Droit au logement : la CEDH se prononce sur un sujet sensible
La Cour européenne des droits de l’homme (CEDH) a récemment débouté 15 requérants qui ont contesté l'inaction de l'État français concernant leur relogement. Il s'agit de ressortissants français ainsi que d'immigrés originaires de plusieurs pays, notamment le Pakistan, la Côte d'Ivoire et le Maroc, vivant dans la capitale et ses environs. Bien que les décisions de justice leur aient accordé le droit au relogement, ces dernières n'ont jamais été appliquées, certains patients attendant un toit depuis des années. Le Monde rapporte que parmi eux, on trouve un groupe de plus de 100 000 ménages classés comme prioritaires, mais qui restent en attente.
L'analyse de la CEDH
Dans un arrêt prononcé mardi, la CEDH a reconnu que cette situation était préoccupante.

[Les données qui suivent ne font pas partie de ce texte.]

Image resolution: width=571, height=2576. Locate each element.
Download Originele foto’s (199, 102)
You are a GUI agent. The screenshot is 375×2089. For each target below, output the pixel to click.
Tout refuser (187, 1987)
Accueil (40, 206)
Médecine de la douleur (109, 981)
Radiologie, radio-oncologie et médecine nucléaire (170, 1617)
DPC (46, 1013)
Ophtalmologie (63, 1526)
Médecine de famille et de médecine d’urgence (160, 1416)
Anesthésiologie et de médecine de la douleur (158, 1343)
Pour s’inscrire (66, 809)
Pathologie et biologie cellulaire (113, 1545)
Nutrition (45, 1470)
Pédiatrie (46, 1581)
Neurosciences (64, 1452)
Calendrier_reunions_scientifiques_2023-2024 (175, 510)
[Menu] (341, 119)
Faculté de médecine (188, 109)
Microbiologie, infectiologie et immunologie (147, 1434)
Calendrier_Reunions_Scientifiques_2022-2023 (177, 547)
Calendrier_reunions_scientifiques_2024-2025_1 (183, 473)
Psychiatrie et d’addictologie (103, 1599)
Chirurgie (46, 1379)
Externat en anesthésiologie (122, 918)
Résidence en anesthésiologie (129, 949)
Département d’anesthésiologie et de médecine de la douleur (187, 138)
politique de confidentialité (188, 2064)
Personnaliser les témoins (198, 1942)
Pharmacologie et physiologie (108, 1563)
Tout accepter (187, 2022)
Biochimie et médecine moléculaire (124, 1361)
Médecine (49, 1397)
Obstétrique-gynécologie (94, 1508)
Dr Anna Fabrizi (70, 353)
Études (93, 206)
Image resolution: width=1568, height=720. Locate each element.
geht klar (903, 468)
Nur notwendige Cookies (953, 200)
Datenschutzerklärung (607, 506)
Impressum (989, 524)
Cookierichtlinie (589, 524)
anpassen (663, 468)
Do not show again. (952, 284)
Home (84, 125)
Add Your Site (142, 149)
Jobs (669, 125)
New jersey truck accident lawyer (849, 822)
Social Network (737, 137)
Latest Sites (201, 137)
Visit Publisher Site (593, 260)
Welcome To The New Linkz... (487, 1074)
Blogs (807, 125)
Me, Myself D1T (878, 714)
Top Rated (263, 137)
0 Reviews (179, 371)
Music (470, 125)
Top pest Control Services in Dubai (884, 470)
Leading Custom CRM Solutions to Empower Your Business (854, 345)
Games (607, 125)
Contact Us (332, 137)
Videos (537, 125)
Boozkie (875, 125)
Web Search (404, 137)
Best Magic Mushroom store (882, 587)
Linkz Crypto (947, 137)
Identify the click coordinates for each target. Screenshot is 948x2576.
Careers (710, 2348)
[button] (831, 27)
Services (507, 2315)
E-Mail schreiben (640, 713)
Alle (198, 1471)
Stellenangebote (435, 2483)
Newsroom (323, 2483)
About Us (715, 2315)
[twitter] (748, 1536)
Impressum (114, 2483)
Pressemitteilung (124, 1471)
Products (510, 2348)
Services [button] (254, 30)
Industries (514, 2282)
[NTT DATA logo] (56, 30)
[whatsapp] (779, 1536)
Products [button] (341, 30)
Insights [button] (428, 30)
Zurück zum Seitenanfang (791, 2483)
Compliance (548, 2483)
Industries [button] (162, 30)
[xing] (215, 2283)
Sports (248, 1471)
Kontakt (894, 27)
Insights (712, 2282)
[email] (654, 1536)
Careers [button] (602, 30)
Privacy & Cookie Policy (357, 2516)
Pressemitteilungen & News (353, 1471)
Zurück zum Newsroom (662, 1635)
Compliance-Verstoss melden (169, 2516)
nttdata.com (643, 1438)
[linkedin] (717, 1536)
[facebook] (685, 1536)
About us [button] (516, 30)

Toutefois, elle a noté que l'État avait entamé des démarches pour remédier au problème, telles que la mise en place d'un mécanisme d'astreinte pour financer des actions en matière de logement, ainsi que des compensations pour les préjudices individuels. La Cour a conclu, par cinq voix contre deux, qu’il n’y avait pas eu violation de l’article 6, paragraphe 1, de la Convention européenne des droits de l’homme, malgré des délais juxtaposant des situations indigestes. France 24 fait écho à la forte dissidence parmi les juges, ce qui reflète l’urgence de la question abordée.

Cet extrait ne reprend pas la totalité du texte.